Tbilissi vit toujours à l’heure des élections législatives. Loin d’apporter une réponse claire, le scrutin du 26 octobre a accouché d’une nouvelle crise politique. Le long des avenues de la capitale géorgienne, les immenses affiches électorales de Rêve géorgien sont toujours présentes. Après un recomptage partiel des voix – l’Union européenne (UE) et les États-Unis, notamment, ont émis des doutes sur la régularité du scrutin –, le parti pro-russe au pouvoir depuis 2012 a officiellement revendiqué la victoire avec 54 % des voix le 31 octobre ; mais celle-ci reste vivement contestée par l’opposition et la société civile.
Le nombre 41, numéro de la liste de Rêve géorgien, est omniprésent sur les posters. « Malheureusement, c’est aussi mon âge, je déteste ce chiffre », glisse l’avocat Guiorgui Mchvenieradze en conduisant sa voiture. Coincé dans les bouchons, il consulte régulièrement son smartphone pour suivre les derniers développements de la crise qui ébranle la nation caucasienne de 3,7 millions d’habitants.
« J’ai toujours un sac avec des affaires dans le coffre. On peut à tout moment m’appeler dans une autre ville pour ma casquette d’avocat ou pour soutenir des activistes », raconte ce spécialiste des droits de l’homme qui a fondé, en 2022, Democracy Defenders. Cette ONG lutte contre la désinformation russe et forme des jeunes à l’action non violente : « Travailler comme avocat n’était plus suffisant, il me fallait faire autre chose, car notre démocratie doit être défendue. Après les législatives de 2020, le gouvernement a radicalement changé sa rhétorique, mais aussi son orientation politique et géopolitique. »

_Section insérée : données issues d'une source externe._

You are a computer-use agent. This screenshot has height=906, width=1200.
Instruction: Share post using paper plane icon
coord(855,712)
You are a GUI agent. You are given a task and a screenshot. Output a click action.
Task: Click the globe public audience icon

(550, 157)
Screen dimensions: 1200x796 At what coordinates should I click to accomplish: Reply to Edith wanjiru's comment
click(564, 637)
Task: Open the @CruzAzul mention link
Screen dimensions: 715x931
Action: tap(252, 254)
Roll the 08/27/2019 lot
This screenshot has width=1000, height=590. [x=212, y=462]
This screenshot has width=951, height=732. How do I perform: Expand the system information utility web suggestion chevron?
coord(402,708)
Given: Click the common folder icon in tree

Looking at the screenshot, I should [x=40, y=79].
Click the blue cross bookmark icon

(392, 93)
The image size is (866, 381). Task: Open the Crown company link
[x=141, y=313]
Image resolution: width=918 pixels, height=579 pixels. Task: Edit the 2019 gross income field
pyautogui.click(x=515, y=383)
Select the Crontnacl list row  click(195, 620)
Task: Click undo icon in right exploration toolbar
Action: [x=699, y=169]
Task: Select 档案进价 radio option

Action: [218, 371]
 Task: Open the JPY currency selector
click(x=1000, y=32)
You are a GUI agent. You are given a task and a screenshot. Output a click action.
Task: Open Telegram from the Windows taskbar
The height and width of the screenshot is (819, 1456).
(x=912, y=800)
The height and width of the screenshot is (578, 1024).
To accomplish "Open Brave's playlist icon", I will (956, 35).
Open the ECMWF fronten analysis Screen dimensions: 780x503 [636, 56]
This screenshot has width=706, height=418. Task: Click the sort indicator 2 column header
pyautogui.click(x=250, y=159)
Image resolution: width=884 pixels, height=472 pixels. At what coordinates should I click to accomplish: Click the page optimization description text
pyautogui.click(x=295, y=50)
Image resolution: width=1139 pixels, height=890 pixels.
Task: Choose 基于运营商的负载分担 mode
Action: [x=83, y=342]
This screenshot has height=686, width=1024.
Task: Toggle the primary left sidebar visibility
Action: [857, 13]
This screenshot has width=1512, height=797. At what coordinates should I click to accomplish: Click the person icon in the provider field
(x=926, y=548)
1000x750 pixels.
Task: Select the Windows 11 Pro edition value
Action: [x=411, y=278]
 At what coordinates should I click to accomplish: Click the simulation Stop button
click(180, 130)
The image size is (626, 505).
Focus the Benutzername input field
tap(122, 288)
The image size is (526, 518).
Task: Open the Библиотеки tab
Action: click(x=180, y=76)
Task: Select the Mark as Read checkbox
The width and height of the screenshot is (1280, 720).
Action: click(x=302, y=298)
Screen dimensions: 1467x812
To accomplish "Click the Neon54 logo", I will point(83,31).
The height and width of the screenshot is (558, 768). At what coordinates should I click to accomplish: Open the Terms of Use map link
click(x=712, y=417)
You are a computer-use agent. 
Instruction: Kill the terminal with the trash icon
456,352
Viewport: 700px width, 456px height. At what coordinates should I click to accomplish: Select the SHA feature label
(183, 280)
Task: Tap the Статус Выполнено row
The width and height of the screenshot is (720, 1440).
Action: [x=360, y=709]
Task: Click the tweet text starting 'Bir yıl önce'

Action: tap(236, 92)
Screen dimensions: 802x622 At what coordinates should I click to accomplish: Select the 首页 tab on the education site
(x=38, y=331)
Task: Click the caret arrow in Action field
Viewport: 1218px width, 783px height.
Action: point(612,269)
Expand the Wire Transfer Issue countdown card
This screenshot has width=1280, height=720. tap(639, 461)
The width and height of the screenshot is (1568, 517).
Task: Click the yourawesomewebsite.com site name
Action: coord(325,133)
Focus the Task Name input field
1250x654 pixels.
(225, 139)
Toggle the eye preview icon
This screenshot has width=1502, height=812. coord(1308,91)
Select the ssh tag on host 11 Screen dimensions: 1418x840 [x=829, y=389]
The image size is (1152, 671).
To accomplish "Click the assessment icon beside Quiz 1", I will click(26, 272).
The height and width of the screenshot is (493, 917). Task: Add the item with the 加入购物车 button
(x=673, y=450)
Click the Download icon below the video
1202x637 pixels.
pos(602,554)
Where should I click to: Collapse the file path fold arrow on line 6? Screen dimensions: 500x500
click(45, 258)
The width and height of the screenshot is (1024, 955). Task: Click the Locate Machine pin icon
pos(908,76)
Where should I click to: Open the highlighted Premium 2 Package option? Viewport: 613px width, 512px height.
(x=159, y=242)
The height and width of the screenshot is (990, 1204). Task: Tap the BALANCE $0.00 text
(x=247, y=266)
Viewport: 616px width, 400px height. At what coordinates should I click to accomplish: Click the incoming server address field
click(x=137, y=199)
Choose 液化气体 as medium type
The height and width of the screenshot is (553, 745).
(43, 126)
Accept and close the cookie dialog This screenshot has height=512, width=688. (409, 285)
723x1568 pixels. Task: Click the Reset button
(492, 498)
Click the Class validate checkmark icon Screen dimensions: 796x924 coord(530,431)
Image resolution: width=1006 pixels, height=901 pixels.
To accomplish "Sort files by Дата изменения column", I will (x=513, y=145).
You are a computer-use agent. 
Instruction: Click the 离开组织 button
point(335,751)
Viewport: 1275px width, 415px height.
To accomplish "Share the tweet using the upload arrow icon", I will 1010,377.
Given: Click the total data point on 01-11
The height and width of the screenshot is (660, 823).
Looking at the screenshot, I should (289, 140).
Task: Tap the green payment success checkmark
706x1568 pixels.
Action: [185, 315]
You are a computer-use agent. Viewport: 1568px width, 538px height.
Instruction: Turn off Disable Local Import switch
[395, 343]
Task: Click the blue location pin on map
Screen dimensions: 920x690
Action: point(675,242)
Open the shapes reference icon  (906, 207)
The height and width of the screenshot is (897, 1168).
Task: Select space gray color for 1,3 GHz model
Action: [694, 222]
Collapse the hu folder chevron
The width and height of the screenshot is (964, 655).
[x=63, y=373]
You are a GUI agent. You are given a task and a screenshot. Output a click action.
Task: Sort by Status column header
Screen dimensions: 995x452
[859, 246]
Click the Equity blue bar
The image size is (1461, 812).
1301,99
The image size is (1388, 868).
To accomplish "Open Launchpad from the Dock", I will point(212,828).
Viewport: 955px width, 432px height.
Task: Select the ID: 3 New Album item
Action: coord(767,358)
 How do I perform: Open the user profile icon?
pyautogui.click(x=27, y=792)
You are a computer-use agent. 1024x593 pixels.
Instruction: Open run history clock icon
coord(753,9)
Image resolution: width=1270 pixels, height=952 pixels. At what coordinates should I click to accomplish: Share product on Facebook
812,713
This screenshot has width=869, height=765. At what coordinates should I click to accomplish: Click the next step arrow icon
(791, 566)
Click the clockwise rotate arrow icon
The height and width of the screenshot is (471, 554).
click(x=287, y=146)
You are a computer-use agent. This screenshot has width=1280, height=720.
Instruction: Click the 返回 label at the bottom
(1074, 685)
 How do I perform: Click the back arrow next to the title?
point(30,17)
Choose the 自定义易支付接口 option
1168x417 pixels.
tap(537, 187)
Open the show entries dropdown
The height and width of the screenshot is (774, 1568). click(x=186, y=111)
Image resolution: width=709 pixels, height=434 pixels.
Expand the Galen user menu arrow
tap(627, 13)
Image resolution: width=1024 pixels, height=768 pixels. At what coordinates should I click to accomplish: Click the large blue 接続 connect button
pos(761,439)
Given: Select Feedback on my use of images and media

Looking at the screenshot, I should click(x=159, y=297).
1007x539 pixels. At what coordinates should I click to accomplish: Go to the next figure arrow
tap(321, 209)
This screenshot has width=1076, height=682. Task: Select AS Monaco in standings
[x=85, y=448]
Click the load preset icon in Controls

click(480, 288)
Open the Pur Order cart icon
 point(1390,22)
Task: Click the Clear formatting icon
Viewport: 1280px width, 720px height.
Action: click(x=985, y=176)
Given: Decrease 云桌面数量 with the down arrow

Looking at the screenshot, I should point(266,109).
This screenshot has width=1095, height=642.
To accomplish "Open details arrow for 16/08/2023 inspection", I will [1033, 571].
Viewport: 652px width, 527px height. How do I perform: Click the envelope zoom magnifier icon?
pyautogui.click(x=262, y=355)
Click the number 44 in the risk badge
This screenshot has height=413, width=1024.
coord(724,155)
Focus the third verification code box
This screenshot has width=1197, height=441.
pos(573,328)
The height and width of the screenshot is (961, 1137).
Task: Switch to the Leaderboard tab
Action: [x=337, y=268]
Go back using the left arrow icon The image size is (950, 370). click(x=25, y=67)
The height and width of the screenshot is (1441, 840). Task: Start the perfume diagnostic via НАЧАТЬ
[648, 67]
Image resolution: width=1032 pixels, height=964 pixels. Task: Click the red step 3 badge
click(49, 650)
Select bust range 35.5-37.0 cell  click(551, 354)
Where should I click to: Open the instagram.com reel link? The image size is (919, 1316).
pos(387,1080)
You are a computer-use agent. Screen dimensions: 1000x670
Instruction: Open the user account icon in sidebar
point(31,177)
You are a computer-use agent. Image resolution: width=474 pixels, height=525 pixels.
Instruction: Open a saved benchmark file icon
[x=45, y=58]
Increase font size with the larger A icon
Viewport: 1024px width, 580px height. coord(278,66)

Democracy Defenders appartient à la coalition de la société civile MyVote (regroupant 29 organisations), qui a joué un rôle clé dans l’observation des élections, puis dans la collecte et la diffusion des preuves de fraude.
Un mois en prison
Guiorgui Mchvenieradze était déjà observateur électoral, en 2003. Il a même passé un mois en prison pour avoir dénoncé des fraudes dans la région d’Adjarie, alors contrôlée par le cacique local Aslan Abachidze. « À l’époque, le principal problème était les listes incomplètes. Cette année, nous sommes confrontés au vote multiple, à des pressions sur les électeurs et, surtout, au manque de confidentialité du vote », explique-t-il. Voilà deux décennies, les manifestants avaient finalement obtenu gain de cause, entraînant, lors de la « révolution des roses », la chute du régime corrompu d’Édouard Chevardnadze. Aujourd’hui, l’issue du bras de fer est plus incertaine.